Pensamientos de Fe (169)

  1. Al que cree en el Evangelio, le procura una fuerza salvadora; es decir, la fe le hace piadoso, justo, santo; y esto es lo que procura la salvación. (Cfr.: Rom 1,16ss).           
  2. Dejarse llevar es la clave de todo. No oponer resistencia alguna al sutil pero real movimiento del Espíritu Santo en nosotros. El sobrepuje de la gracia es apenas imperceptible a ojos vista, pero moviliza a quien se ofrece en dirección al bien.
  3. La mejor manera de dar gracias a Dios es permitirle que sea agraciado con nosotros, no serle despreciativos. Abrirse en adoración y reconocimiento poniéndose en disposición de que la gracia divina actué en nosotros.
  4. Esto es una sospecha de algo…: La Verdad en quien no la admite provoca odio: un rechazo visceral, que nos sorprende por una incomprensible «mala leche», que no entendemos que sea propiamente nuestra (claro está: es el diablo «que hemos albergado en nosotros», a fuer de acostumbrado a pecar.  
  5. Pecar debilita. Y la debilidad —no santa— propicia a su vez el pecar. y así sucesivamente. Cuando ambas, el pecado y la debilidad, han crecido y crecido, llega a convertirse en una montaña que en cualquier momento puede llegar a sepultarte.
  6. La responsabilidad de lo que hacemos y nos hacemos: «Por la dureza de tu corazón empedernido, vas acumulando castigos para el día del castigo, en el que Dios se manifestará como justo juez y pagará a cada uno según sus obras» (Rom 2,7-8).

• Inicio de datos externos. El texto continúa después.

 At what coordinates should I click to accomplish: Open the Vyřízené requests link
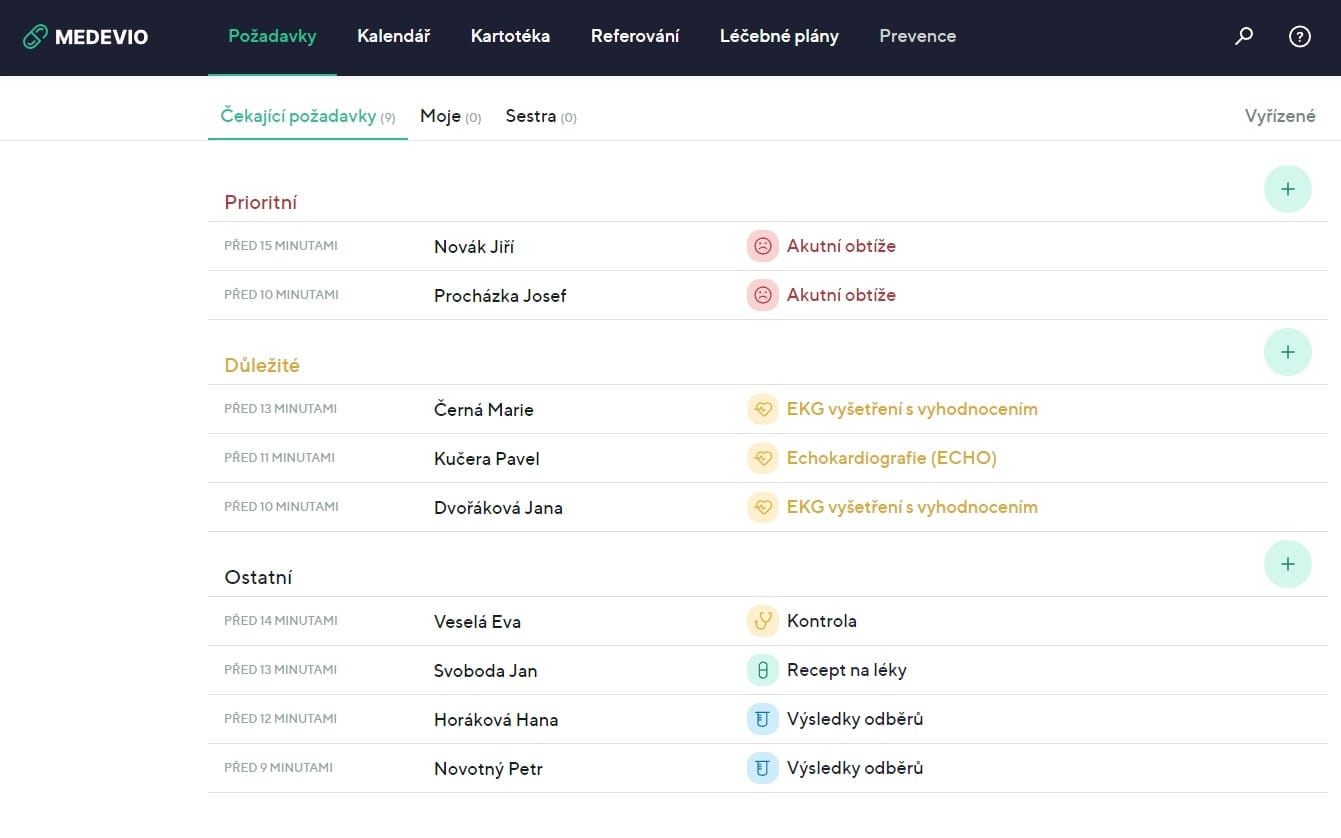point(1279,117)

  7. No se cree a pesar de haber «visto», pues a quien está cegado por la soberbia no le bastan un par de milagros y, ni siquiera la resurrección de un muerto lo podría sacar de su obstinación. Como está escrito en las sagradas escrituras: “Si no oyen a Moisés y a los Profetas, tampoco se dejarán persuadir si un muerto resucita” (Lc 16, 31).
  8. Los que viven con un comportamiento de engaño sistemático, de estar instalados en la mentira, les recordamos que esa es la actitud o característica fundamental de diablo, al que el Señor Jesús calificó del “padre de la mentira” (Jn 8,44). De modo que tengan cuidado de ese asemejarse…

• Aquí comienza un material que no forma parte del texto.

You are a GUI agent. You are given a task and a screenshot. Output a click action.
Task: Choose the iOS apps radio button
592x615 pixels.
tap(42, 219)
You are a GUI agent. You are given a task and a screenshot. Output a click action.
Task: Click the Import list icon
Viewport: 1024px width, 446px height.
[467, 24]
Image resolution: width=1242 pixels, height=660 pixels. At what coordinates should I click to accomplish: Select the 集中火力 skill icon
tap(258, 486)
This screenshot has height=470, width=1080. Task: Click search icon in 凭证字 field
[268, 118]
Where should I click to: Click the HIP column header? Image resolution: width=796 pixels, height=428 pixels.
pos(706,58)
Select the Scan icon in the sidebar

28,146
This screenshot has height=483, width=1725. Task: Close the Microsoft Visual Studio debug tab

  9. Hay que ganar perspectiva —mirar la realidad desde un punto exacto, que proporcione una visión adecuada de la cosas—. Esto es fundamental para comprender lo que nos está pasando. Si el mundo está bajo el poder del príncipe de las tinieblas, el Maligno, como nos dice la Escritura (Jn 14,30;  1Jn 5,19;  2 Cor 4,4), esto nos hará explicarnos cómo funciona el mundo y del porqué de las cosas que suceden.
  10. Hay que estar en guardia, porque la mayoría de lo que el mundo ofrece como verdad puede ser mentira. El creyente —y la Iglesia— tiene que tomar distancia, pues, con arreglo a lo que el mundo —la mundanidad— propone, y no dejarse involucrar ni mucho menos mimetizarse con él. Pues, si no, seremos arrastrados,  atrapados en sus redes, succionados. Pensemos seriamente en esto.